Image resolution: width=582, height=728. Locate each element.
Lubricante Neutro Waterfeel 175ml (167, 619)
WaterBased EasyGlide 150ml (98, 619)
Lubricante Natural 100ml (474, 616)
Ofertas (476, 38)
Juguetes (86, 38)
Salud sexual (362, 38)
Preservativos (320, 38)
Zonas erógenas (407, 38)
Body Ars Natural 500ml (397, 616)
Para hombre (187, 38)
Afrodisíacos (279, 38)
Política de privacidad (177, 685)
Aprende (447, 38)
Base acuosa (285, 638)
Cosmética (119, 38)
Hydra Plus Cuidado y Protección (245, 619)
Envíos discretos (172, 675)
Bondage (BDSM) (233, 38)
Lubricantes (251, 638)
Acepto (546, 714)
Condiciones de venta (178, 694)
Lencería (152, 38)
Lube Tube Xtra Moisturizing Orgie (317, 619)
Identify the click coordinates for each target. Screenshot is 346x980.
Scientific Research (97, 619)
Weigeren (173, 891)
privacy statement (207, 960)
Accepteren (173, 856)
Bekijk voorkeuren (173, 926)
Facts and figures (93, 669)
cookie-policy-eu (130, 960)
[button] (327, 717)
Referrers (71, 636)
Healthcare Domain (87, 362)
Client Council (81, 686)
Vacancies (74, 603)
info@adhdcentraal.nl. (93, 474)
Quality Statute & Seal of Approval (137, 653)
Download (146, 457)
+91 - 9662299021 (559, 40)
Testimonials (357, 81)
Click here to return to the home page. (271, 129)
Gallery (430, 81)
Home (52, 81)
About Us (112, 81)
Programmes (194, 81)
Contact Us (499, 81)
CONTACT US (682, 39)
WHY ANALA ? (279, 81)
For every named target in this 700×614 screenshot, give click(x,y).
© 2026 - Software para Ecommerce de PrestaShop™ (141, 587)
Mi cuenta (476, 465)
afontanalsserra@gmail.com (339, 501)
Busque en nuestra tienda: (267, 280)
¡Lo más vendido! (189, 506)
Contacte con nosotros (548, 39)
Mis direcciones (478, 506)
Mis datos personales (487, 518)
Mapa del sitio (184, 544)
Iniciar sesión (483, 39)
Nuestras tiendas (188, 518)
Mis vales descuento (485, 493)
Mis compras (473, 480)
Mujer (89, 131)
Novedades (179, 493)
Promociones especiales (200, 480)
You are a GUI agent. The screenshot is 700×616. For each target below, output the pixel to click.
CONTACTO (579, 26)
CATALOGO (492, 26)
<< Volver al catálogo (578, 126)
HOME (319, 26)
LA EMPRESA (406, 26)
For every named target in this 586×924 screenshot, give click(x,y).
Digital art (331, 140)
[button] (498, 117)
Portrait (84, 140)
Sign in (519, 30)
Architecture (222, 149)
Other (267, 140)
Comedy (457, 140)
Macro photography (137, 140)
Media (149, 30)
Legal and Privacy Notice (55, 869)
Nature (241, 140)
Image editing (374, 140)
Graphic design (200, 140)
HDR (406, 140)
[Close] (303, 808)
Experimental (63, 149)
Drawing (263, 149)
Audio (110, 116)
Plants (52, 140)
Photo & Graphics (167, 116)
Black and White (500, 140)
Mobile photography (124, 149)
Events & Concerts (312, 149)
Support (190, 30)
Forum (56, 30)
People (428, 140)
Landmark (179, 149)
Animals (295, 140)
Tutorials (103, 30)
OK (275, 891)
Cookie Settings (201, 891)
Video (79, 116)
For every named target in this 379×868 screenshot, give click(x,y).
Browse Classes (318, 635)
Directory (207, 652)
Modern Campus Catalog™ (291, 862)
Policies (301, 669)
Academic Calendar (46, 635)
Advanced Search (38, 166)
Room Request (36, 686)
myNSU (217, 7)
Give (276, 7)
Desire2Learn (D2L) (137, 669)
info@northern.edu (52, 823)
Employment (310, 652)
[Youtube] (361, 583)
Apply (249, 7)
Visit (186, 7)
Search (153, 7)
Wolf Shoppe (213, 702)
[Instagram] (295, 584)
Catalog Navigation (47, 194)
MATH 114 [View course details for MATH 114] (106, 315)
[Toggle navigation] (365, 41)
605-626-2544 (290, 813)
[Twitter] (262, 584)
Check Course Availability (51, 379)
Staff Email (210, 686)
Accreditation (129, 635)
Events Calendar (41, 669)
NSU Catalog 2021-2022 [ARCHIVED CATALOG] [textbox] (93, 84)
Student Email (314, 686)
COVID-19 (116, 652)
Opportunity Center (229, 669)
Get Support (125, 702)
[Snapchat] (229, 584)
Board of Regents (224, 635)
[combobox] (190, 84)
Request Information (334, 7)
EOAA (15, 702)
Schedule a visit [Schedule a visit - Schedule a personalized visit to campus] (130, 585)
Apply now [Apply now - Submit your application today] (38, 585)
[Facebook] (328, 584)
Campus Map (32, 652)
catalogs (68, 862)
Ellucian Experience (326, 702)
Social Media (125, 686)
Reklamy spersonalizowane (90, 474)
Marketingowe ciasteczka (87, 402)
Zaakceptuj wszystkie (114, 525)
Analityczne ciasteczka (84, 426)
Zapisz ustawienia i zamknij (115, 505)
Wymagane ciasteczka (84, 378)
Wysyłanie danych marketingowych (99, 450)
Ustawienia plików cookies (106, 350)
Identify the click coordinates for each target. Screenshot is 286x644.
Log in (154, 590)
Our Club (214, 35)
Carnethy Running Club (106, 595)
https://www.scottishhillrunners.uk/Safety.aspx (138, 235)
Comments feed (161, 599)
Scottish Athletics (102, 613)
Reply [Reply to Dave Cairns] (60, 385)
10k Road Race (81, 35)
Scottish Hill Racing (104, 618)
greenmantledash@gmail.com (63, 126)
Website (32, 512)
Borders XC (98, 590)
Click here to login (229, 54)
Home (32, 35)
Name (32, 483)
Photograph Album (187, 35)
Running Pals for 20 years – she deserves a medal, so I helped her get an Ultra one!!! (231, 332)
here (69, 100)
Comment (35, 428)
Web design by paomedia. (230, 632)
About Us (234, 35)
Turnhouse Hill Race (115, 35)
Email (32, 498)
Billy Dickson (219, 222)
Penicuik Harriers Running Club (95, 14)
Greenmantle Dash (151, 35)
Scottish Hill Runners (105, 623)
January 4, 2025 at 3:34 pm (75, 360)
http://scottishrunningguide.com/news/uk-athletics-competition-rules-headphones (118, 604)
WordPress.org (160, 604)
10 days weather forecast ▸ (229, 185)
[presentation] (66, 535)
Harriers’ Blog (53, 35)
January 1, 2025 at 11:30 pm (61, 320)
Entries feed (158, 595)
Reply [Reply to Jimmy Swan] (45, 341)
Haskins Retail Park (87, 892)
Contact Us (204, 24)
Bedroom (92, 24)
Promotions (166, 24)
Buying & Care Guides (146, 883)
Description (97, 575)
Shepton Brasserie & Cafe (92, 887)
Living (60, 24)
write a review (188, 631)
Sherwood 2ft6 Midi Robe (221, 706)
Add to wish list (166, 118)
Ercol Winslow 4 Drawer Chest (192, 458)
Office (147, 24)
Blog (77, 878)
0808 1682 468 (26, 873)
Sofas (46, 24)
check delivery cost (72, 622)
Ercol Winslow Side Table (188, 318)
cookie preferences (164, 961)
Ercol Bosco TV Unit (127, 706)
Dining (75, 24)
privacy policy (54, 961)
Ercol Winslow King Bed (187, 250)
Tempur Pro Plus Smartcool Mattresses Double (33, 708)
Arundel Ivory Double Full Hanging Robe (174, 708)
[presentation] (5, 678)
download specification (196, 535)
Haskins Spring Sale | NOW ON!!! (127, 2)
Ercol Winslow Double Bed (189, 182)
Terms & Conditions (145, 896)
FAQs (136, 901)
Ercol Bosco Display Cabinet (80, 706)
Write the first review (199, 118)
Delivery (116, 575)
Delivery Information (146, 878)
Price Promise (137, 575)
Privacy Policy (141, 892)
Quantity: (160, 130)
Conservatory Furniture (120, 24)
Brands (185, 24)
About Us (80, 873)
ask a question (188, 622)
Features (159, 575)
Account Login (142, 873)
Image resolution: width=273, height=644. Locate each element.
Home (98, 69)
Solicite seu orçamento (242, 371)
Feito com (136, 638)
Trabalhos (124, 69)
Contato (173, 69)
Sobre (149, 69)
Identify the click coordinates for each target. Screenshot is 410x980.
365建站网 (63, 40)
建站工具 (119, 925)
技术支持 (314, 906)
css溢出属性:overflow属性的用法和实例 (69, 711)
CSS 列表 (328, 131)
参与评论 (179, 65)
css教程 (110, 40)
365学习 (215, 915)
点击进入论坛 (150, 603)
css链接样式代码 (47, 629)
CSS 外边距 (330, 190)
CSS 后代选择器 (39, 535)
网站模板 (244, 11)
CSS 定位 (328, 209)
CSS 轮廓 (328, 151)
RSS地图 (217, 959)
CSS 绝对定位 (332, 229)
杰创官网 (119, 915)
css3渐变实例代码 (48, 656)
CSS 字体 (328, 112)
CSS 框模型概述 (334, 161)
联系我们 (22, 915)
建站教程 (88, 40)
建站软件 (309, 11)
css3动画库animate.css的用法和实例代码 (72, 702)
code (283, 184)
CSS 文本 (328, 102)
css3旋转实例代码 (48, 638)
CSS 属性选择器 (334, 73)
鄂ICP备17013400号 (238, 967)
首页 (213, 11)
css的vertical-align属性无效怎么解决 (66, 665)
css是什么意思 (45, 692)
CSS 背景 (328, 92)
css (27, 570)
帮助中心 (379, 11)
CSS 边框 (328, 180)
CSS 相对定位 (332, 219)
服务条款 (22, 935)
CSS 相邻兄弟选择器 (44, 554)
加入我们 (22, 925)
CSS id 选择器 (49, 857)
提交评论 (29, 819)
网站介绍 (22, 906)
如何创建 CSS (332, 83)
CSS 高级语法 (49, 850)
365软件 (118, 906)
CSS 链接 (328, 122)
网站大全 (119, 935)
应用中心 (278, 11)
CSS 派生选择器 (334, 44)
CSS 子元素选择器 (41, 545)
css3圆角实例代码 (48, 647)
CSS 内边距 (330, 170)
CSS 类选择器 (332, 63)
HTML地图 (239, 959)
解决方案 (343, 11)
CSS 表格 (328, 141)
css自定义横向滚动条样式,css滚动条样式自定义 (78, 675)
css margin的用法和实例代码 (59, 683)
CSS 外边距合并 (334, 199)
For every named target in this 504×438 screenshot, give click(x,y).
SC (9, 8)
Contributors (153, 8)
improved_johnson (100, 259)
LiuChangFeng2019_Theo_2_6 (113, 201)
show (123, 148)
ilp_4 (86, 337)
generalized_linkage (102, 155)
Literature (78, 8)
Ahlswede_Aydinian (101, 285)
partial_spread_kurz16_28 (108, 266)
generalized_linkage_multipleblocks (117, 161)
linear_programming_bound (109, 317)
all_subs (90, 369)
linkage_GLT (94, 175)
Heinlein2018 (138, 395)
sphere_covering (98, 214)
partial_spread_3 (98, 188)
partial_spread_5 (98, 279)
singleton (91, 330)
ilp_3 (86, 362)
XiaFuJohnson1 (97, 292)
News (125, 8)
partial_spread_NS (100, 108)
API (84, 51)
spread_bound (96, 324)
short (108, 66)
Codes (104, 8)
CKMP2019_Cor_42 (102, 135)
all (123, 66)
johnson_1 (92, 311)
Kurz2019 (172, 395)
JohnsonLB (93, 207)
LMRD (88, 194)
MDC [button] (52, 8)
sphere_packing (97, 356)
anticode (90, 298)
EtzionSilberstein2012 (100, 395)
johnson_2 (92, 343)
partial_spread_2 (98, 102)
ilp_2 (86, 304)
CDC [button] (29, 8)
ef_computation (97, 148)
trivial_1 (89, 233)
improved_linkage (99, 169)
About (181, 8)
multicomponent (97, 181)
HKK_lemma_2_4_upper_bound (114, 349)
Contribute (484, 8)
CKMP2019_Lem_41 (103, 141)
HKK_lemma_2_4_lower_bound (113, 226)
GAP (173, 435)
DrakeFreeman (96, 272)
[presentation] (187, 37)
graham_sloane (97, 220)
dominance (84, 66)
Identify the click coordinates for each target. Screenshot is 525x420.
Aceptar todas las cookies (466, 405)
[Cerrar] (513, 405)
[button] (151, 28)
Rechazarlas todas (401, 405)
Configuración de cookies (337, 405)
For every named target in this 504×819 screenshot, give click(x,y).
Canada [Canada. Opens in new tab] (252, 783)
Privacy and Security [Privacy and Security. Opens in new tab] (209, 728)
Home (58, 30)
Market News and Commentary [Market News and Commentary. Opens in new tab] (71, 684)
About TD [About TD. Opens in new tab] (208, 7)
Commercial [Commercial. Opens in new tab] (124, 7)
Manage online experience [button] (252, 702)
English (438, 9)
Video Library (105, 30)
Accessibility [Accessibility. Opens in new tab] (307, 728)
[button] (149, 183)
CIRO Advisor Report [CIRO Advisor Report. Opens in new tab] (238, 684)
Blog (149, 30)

Job: Update the records from the line with "鄂ICP备17013400号 (238, 967)" to the line with "css自定义横向滚动条样式,css滚动条样式自定义 (78, 675)" by changing "帮助中心" to "客服中心" and leaving everything else as it stands. Return only those lines.

Answer:
鄂ICP备17013400号 (238, 967)
首页 (213, 11)
css的vertical-align属性无效怎么解决 (66, 665)
css是什么意思 (45, 692)
CSS 背景 (328, 92)
css (27, 570)
客服中心 (379, 11)
CSS 边框 (328, 180)
CSS 相对定位 (332, 219)
服务条款 (22, 935)
CSS 相邻兄弟选择器 (44, 554)
加入我们 (22, 925)
CSS id 选择器 (49, 857)
提交评论 (29, 819)
网站介绍 (22, 906)
如何创建 CSS (332, 83)
CSS 高级语法 (49, 850)
365软件 (118, 906)
CSS 链接 (328, 122)
网站大全 (119, 935)
应用中心 (278, 11)
CSS 派生选择器 (334, 44)
CSS 子元素选择器 (41, 545)
css3圆角实例代码 (48, 647)
CSS 内边距 (330, 170)
CSS 类选择器 (332, 63)
HTML地图 (239, 959)
解决方案 (343, 11)
CSS 表格 (328, 141)
css自定义横向滚动条样式,css滚动条样式自定义 (78, 675)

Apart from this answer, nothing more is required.